Rappelons que ce projet budgétaire n’est pas annuel et correspond à une période de sept ans de 2014 à 2010. C’est peut-être très long mais cela fait déjà trois ans que les responsables européens planchent sur le sujet. Ce serait matériellement impossible de faire des budgets annuels.

Ce budget consigne les contributions de chaque État dans le pot commun européen et la répartition de ces montants à divers projets de redistribution, notamment des fonds de solidarité pour les agriculteurs et pour les régions les plus pauvres du territoire européen. Il n’y a quasiment aucune ressource propre à l’Union Européenne, ce qui signifie que chaque État cherche à réduire au maximum sa contribution par rapport aux redistributions qu’il peut espérer.

Thatchérite aiguë

Ce n’est pas la première fois que le Parlement européen avait rejeté un budget. Celui présidé par l’ancien chef du gouvernement français Pierre Pflimlin l’avait déjà fait le 13 décembre 1984 pour le projet de budget 1985 (comme l’a rappelé Alain Howiller). À l’époque, cela n’avait pas eu énormément d’incidence, si ce n’est une renégociation, mais cela avait déjà marqué le coup face à une Margaret Thatcher intransigeante n’hésitant pas à marteler : « I want my money back ! ».

Margaret Thatcher ? Justement, Alain Lamassoure avait déjà ironisé lors de ce Sommet de Bruxelles, les 7 et 8 février 2013 : « Nous avons vingt-sept Madame Thatcher autour de la table : chacun est obsédé par ce qu’il retire du budget européen, tout en cherchant à minimiser sa contribution ! ».

Pour le Parlement européen d’aujourd’hui, il y a une certaine surprise à voir ainsi le budget largement rejeté alors que le Parlement européen vit généralement de manière consensuelle avec des accords négociés entre les deux principaux groupes, à savoir le PPE (centre droit dans lequel se trouvent l’UMP française et la CDU allemande) et les S&D (sociaux-démocrates parmi lesquels se trouvent le PS français et le SPD allemand).

-------

| Travail demandé |
a) Quelles personnes l'extrait sur le budget européen mentionne-t-il par leur nom ?
b) Recopiez à l'identique le passage de l'extrait sur le budget européen qui va de « Pour le Parlement » à « le SPD allemand). ».

-------

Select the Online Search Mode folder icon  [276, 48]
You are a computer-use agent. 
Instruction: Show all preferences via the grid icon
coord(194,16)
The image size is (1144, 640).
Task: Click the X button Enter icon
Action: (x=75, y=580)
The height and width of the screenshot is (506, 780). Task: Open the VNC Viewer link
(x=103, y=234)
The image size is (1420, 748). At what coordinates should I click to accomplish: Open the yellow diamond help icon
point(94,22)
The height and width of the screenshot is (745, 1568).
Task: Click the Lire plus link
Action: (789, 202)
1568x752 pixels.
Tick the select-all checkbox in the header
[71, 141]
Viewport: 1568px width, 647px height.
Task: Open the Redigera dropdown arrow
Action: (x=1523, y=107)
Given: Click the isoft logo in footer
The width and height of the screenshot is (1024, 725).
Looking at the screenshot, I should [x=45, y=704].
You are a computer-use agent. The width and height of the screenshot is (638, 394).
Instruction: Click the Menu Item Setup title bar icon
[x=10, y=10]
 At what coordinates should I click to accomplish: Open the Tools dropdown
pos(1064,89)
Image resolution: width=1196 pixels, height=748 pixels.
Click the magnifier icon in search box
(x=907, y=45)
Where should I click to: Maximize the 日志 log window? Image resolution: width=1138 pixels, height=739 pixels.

-------

| Exercices corrigés |
a)
Pierre Pflimlin
Alain Howiller
Margaret Thatcher
Alain Lamassoure

b)
Pour le Parlement européen d’aujourd’hui, il y a une certaine surprise à voir ainsi le budget largement rejeté alors que le Parlement européen vit généralement de manière consensuelle avec des accords négociés entre les deux principaux groupes, à savoir le PPE (centre droit dans lequel se trouvent l’UMP française et la CDU allemande) et les S&D (sociaux-démocrates parmi lesquels se trouvent le PS français et le SPD allemand).